Students say they appreciate the help. Some of the neediest are expected to receive $ 2,600 from the first two federal funding rounds, with more coming from the third round approved by the US bailout plan signed in March. Payments were made automatically based on previous income information and did not require new claims.

“I think many of our students definitely needed that in the coronavirus pandemic and benefited from it. It made a difference, ”said Deion Turner, who has just retired as this year’s vice president of the student body.

Many students lost their jobs during the health emergency and had problems with spending on room and board. The extra help was “really a great thing,” he added.

Turner, a Los Angeles resident who graduated in May, received $ 600 in COVID-19 aid to cover books for his final tenure and car payments.

In the first two rounds, totaling approximately $ 127 million, according to an accounting provided by the campus, $ 53.2 million went in student scholarships.

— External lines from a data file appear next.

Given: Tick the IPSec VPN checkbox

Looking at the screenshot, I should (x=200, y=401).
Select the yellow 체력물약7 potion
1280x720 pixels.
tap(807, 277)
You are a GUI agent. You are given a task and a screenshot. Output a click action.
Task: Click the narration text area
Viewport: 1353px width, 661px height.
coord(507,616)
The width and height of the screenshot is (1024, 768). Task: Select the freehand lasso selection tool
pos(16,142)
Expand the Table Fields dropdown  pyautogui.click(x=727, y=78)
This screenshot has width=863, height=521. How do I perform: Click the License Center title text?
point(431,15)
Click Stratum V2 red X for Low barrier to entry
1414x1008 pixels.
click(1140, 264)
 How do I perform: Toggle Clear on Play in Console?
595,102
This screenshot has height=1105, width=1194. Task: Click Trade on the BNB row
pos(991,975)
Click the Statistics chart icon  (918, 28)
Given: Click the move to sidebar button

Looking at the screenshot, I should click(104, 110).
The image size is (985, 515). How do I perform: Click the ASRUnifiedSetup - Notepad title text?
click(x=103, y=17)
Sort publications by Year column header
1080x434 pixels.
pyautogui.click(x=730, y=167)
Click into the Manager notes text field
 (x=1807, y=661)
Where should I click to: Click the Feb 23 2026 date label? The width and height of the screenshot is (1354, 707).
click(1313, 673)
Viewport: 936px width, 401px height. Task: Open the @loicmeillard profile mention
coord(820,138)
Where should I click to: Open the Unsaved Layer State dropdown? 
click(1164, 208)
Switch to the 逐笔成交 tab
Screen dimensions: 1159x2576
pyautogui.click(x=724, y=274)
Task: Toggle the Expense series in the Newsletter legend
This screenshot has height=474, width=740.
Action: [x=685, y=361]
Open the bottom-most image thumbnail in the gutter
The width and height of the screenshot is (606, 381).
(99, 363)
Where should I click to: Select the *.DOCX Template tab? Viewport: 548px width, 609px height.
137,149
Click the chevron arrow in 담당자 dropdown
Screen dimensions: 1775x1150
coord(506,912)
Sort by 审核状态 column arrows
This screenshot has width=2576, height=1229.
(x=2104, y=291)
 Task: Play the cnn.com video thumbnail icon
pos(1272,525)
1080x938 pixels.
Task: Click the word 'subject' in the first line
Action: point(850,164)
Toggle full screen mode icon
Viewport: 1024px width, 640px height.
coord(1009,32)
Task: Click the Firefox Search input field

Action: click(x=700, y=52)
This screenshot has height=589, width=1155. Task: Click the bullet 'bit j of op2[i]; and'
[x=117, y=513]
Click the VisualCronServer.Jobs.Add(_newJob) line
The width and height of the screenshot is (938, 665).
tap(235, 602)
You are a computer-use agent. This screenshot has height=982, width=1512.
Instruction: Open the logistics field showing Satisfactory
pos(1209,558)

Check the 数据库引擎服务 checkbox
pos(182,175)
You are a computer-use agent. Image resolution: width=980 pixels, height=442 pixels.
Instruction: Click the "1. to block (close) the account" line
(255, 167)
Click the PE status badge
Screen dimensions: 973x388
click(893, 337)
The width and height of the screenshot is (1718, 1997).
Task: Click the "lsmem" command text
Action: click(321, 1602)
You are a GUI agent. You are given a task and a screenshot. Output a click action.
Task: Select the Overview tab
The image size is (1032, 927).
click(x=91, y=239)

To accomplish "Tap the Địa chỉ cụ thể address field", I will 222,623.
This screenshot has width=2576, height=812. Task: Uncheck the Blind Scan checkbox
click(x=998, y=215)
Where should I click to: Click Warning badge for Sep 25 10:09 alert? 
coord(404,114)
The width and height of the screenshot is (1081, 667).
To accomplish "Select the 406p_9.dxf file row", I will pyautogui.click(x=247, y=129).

An additional $ 31 million paid students reimbursements for housing, meals, and park programs, and made up for various loss of income, including a drop in tuition fees that was exacerbated by lower international student enrollment during the pandemic. That federal money even helped the university avoid possible defaults on building loans for dormitories and garages, officials said.

Approximately $ 14.7 million was earmarked for improved online teaching and distance communication technologies, such as better Wi-Fi connections, computers, and educational software for faculty, staff, and students.

The sudden move to remote learning and working “would have been in dire straits without this new equipment,” said Edith Winterhalter, deputy vice president for budget and strategic business operations.

The campus decides how to use its most recent funds and has approximately one year after receiving the last portion to spend the funds. The money does not arrive from Washington in the form of a lump sum, but universities must submit paperwork to clear their allotment amounts. After distributing approximately $ 65 million of funding to students, the campus will have approximately $ 73.5 million available, representing 15% of its operating budget of $ 491 million over the 2020-21 period.

On a recent campus tour, most expenses were not visible, such as support for counseling and home technology for teaching. However, there have been significant upgrades to improve ventilation in 31 campus buildings. And many classrooms are being fitted with portable air filter units the size of window air conditioners that stand on the floor.

Larry Gordon is a writer for EdSource, a non-profit, non-partisan journalism organization covering education in California. EdSource data journalist Daniel J. Willis contributed to this story.